Children learn by imitating adults — so much so that they will rethink how an object works if they observe an adult taking unnecessary steps when using that object, according to a Yale study published on Dec. 3 in Proceedings of the National Academy of Sciences.

“Even when you add time pressure, or warn the children not to do the unnecessary actions, they seem unable to avoid reproducing the adult’s irrelevant actions,” says Derek Lyons, a doctoral candidate in developmental psychology, and first author of the study. “They have already incorporated the actions into their idea of how the object works.”

Learning by imitation occurs from the simplest preverbal communication to the most complex adult expertise. It is the basis for much of our success as a species, says Lyons, but the benefits are less clear in instances of “over-imitation,” where children copy behavior that is not needed.

It has been theorized that children over-imitate just to fit in or out of habit. The Yale team found in this study that children follow adults’ actions faithfully, to the point where they actually change their mind about how an object functions.

The study included three- to five-year-old children who engaged in a series of exercises.

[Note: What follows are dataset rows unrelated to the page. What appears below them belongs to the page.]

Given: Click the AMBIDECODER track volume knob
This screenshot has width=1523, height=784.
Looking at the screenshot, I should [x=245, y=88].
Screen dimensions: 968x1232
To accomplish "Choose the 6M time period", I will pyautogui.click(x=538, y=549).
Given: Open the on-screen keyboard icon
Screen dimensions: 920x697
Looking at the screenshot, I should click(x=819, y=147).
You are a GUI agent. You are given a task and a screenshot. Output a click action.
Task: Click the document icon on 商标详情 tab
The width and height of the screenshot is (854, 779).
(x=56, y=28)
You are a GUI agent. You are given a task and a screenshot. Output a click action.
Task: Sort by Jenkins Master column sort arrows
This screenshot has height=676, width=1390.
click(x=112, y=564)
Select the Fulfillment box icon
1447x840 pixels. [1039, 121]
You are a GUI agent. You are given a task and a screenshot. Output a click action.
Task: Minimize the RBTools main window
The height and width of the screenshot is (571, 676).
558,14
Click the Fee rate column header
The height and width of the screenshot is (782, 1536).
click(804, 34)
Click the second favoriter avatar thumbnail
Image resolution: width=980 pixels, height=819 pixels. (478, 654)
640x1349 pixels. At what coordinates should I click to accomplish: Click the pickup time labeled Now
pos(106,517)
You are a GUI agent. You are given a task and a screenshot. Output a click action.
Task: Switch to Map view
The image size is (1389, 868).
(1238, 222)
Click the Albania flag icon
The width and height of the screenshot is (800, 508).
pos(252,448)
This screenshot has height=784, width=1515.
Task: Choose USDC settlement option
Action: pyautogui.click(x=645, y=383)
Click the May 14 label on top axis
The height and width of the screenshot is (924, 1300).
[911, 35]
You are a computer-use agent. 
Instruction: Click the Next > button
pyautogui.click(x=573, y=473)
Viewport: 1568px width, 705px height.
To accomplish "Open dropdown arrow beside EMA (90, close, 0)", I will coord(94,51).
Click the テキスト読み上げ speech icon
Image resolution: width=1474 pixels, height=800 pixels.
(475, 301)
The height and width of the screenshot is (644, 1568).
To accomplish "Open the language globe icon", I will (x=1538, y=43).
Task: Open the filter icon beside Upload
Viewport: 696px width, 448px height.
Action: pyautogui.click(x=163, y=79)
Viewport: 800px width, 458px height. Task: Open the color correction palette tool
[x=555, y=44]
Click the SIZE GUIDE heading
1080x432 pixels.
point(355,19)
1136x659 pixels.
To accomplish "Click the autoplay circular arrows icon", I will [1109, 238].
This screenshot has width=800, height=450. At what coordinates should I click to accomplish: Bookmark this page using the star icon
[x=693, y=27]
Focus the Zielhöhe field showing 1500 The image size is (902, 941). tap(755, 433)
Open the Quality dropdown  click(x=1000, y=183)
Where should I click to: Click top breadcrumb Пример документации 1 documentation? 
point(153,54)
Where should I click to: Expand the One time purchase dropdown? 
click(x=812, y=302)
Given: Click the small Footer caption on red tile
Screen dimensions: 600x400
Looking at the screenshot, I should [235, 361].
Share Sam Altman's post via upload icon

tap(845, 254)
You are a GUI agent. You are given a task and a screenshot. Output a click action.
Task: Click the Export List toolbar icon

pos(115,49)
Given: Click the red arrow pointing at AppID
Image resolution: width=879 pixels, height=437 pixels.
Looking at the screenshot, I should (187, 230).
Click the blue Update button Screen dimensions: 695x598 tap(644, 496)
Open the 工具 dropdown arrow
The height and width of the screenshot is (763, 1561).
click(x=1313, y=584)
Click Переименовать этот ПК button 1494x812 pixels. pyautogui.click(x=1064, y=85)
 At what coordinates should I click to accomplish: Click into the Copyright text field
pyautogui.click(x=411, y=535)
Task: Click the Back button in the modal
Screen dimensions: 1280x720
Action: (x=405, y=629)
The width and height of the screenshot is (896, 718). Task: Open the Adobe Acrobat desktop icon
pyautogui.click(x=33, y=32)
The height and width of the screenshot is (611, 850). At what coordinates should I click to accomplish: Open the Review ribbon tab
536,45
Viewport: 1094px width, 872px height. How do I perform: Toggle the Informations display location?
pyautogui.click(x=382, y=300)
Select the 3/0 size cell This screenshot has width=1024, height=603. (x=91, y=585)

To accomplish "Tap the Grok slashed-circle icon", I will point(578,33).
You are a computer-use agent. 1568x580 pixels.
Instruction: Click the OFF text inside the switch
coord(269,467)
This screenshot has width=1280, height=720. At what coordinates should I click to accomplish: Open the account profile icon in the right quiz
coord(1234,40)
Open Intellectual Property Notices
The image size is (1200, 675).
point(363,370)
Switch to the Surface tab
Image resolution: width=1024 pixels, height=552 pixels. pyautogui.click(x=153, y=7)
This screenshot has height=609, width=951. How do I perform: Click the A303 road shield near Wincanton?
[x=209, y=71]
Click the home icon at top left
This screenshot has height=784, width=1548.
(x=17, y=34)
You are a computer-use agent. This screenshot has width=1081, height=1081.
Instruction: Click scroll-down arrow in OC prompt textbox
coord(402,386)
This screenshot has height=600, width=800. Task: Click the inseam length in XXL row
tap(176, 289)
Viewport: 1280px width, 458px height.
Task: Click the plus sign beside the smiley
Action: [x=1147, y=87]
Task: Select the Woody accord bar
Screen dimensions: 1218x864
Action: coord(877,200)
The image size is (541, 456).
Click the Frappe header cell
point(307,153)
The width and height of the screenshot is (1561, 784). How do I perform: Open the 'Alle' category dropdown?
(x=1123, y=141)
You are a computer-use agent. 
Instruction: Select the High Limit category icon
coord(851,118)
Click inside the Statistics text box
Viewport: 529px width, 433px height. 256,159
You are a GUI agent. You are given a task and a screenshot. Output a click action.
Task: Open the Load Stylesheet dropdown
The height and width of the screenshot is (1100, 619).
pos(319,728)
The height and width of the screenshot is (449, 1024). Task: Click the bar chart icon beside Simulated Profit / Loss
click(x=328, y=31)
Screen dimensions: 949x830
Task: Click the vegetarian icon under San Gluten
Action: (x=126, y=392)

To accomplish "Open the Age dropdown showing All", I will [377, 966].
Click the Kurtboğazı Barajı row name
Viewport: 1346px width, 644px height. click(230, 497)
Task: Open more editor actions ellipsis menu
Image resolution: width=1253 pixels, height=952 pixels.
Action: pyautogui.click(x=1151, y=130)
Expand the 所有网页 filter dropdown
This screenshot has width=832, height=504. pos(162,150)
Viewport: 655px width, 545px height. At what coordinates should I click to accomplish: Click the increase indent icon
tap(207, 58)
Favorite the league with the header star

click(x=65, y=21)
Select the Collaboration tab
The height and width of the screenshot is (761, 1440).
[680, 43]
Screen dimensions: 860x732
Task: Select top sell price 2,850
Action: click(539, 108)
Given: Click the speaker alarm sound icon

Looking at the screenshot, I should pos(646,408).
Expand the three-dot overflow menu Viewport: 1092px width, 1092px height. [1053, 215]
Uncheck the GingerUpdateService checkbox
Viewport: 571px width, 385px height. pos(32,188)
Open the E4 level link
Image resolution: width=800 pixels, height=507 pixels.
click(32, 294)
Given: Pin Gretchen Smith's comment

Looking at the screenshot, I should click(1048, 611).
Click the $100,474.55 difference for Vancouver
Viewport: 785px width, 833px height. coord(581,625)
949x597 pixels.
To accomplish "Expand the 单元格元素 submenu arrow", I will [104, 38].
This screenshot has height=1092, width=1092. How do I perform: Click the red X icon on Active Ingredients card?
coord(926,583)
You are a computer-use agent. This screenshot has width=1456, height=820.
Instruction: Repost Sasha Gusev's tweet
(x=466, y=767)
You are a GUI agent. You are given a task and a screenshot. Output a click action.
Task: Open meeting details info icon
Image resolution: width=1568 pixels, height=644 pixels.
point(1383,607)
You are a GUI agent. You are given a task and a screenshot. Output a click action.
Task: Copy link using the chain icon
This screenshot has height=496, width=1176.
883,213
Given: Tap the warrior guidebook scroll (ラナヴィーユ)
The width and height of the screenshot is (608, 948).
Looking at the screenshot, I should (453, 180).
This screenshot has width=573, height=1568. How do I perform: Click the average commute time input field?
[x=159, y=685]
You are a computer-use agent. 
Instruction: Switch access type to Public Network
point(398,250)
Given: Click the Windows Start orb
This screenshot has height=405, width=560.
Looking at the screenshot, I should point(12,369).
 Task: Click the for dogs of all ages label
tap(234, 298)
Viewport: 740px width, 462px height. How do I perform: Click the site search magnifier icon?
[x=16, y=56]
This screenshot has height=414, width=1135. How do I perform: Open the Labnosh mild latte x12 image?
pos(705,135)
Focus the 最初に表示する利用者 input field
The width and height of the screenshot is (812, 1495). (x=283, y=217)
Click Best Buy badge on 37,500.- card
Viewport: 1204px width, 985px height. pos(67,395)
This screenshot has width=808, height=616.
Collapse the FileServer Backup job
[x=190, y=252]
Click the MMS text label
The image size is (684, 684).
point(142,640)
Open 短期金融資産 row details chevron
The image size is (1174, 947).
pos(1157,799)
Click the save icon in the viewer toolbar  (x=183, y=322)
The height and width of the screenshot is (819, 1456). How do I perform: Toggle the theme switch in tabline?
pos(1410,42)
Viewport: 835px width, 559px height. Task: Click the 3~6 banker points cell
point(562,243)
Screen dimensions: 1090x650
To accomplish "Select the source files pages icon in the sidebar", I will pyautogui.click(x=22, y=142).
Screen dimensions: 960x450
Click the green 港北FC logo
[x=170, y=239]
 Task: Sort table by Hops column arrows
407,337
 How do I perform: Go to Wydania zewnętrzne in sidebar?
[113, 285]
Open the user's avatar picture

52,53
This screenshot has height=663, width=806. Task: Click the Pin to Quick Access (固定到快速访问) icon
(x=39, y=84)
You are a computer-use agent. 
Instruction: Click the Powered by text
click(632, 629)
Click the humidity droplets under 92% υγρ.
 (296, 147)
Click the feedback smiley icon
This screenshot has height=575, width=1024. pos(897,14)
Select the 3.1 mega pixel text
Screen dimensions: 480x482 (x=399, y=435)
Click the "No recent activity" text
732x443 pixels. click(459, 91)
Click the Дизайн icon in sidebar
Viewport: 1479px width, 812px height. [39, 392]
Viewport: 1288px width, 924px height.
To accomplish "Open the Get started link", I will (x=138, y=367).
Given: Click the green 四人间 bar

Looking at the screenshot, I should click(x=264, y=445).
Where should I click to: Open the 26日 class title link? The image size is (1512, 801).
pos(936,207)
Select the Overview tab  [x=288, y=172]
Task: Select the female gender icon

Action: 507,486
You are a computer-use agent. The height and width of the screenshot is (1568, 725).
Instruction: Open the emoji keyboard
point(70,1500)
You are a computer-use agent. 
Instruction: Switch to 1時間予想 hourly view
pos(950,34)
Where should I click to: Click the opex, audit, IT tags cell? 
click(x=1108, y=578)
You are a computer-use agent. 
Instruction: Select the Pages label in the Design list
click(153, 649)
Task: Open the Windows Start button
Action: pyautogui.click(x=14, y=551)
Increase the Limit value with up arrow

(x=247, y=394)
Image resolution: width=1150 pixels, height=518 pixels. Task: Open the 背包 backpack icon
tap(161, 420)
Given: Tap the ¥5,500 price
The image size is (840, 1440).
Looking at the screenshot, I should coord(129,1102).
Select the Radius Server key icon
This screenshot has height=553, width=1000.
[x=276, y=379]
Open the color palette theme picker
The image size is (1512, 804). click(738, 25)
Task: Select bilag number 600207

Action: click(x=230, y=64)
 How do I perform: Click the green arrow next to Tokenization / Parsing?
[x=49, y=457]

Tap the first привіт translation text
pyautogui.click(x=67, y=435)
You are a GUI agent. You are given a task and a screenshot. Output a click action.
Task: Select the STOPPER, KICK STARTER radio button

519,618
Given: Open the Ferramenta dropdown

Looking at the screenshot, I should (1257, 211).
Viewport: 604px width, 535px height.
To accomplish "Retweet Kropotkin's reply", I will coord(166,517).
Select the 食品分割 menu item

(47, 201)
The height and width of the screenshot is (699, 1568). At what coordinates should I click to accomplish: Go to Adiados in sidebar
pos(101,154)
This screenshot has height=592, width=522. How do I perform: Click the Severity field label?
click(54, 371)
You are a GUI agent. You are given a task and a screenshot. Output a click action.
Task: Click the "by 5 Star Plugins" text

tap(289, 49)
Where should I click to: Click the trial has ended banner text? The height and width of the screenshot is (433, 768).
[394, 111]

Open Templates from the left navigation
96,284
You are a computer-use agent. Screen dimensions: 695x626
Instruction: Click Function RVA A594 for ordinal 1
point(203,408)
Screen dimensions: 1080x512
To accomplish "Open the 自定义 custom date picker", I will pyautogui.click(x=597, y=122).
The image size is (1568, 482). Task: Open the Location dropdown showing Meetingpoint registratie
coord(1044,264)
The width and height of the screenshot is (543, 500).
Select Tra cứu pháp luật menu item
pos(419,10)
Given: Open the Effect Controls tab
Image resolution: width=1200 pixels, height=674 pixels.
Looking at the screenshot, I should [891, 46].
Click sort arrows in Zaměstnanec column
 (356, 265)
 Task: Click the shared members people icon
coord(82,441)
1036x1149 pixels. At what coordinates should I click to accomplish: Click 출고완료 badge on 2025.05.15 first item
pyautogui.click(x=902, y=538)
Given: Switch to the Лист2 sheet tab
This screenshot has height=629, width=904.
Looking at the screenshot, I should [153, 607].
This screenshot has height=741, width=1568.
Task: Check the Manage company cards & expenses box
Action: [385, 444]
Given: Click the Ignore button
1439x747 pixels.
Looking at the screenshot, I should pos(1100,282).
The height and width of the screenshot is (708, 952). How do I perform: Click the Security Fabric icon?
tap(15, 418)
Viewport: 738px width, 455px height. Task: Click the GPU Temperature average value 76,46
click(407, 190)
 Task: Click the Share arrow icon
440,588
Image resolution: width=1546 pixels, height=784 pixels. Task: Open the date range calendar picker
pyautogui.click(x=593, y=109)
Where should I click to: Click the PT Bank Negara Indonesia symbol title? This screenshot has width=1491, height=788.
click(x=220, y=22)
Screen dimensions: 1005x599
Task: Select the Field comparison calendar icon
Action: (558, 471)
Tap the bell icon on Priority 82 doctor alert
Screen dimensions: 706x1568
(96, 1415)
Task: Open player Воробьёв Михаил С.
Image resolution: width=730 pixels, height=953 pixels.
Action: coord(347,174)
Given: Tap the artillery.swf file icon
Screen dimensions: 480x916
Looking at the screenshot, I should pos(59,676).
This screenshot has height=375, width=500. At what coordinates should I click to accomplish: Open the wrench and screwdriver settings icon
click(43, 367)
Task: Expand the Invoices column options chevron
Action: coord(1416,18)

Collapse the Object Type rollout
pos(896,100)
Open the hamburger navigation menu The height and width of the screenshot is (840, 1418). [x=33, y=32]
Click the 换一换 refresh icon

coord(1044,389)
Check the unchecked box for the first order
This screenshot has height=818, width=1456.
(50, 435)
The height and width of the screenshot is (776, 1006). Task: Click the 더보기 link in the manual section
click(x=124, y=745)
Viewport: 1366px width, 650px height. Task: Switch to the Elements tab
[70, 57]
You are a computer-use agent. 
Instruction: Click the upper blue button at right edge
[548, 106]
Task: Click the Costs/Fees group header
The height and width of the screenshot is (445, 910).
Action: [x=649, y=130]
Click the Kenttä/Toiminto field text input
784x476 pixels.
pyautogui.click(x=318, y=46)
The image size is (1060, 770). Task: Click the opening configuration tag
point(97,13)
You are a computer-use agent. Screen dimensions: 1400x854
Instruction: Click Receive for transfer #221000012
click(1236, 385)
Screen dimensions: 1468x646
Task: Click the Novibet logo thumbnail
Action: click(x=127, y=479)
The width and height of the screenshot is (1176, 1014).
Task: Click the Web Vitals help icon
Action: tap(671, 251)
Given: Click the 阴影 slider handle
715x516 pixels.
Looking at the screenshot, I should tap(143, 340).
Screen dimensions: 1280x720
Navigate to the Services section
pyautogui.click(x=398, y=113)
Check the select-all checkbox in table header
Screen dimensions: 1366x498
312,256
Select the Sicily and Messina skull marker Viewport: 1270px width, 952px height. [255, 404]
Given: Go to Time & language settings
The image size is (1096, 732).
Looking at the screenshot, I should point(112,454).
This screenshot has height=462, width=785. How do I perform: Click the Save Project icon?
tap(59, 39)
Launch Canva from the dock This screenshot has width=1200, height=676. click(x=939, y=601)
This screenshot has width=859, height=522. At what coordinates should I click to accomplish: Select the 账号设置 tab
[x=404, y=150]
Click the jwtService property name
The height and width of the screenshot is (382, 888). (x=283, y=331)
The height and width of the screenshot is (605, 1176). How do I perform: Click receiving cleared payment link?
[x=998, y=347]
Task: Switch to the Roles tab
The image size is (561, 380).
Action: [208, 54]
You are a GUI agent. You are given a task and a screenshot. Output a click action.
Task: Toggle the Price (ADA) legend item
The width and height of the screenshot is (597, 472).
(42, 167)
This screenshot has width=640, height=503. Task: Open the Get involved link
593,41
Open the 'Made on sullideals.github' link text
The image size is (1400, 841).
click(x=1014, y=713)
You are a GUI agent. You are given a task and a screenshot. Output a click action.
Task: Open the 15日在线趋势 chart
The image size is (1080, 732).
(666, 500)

In one exercise, the children could see a dinosaur toy through a clear plastic box. The researcher used a sequence of irrelevant and relevant actions to retrieve the toy, such as tapping the lid of the jar with a feather before unscrewing the lid.

The children then were asked which actions were silly and which were not. They were praised when they pinpointed the actions that had no value in retrieving the toy. The idea was to teach the children that the adult was unreliable and that they should ignore his unnecessary actions.

Later the children watched adults retrieve a toy turtle from a box using needless steps. When asked to do the task themselves, the children over-imitated, despite their prior training to ignore irrelevant actions by the adults.

“What of all of this means,” Lyons said, “is that children’s ability to imitate can actually lead to confusion when they see an adult doing something in a disorganized or inefficient way. Watching an adult doing something wrong can make it much harder for kids to do it right.”

More information is available at the project website: www.hellofelix.com.

Co-authors include Andrew Young of the University of Wisconsin-Madison and Frank Keil of Yale, who was the senior author.